It’s everywhere, designer couture is. You know, those overpriced sunglasses, clutches, tote bags, garments, and other accessorizing artifacts of upper-crust society: must-haves all, simply to-die-for, et al, mall-wandering pre-teens happily turning themselves into walking, texting catwalk-cum-food-court advertisements for Gucci, for Dolce & Gabbana, for Louis Vuitton. The culture is saturated; nothing’s shocking. Your correspondent, admittedly, is at various gender, generational, and financial removes from the mind-state in which these symbols of status become both urgent and key, but I’m starting to wonder if flaunting, say, Givenchy carries the same significance today that it did even 10-12 years ago.
I wonder about this because designer boutiques are everywhere now; it’s almost impossible to swing a dead mink without knocking over a $600 crocodile handbag. Remember when you had to drive a couple of hours to the outdoor outlet mall, how that trip was a special once-a-year pre-Christmas/Kwanza/Hanukkah event? That era is toast, because today every reasonably-sized metropolis– and some that aren’t—has its own outlet mall, or existing multi-tiered mall that has been semi-dramatically reconfigured to accommodate the mores and bank accounts of the nouveau riche.

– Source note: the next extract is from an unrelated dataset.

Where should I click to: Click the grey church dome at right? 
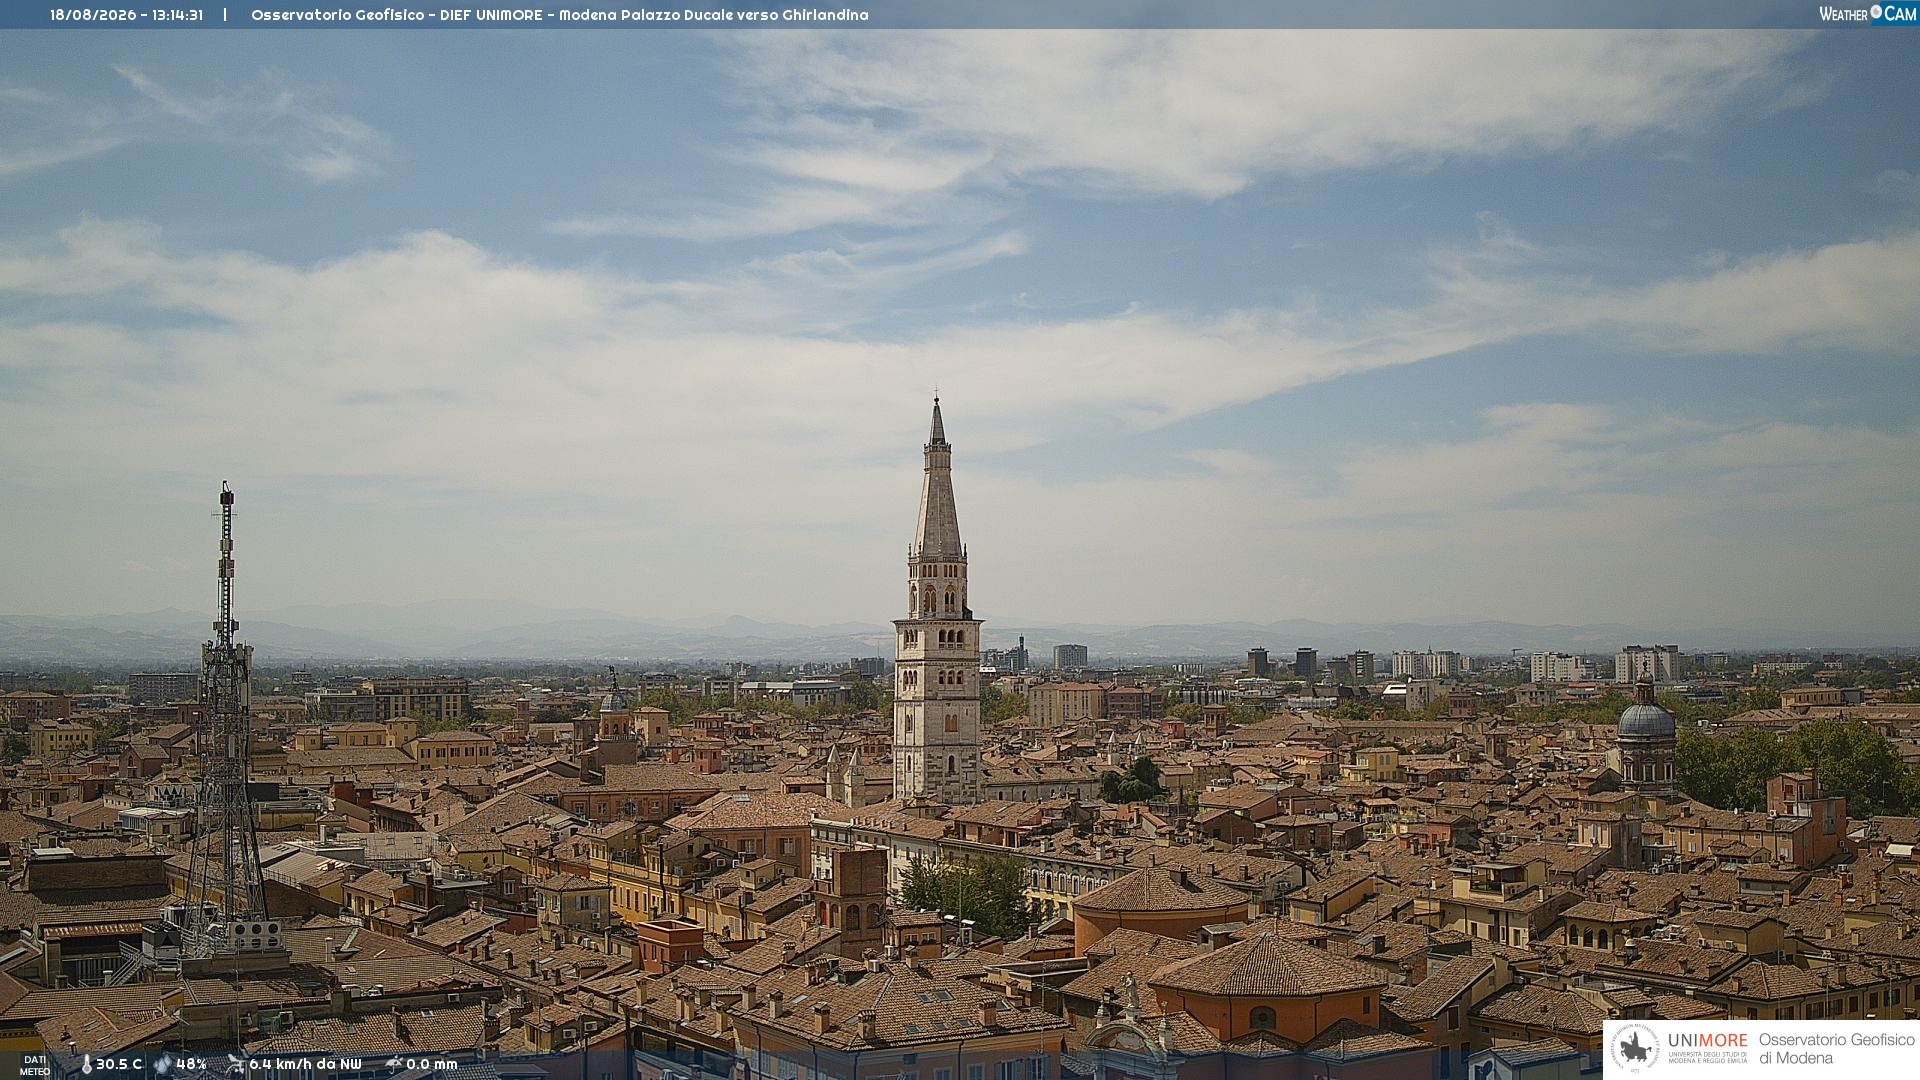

Putting aside the callousness and insanity of this trend spiking during a significant economic downturn, our culture seems due for a new layer of supreme extravagance and exclusivity, an upper-upper crust of super-elite brands and products that are just that much further beyond the reach and price of your average fashionista—fetish objects so rare and desired that knock-off sweatshops haven’t begun to bootleg them just yet. Social climbing just isn’t quite challenging enough anymore.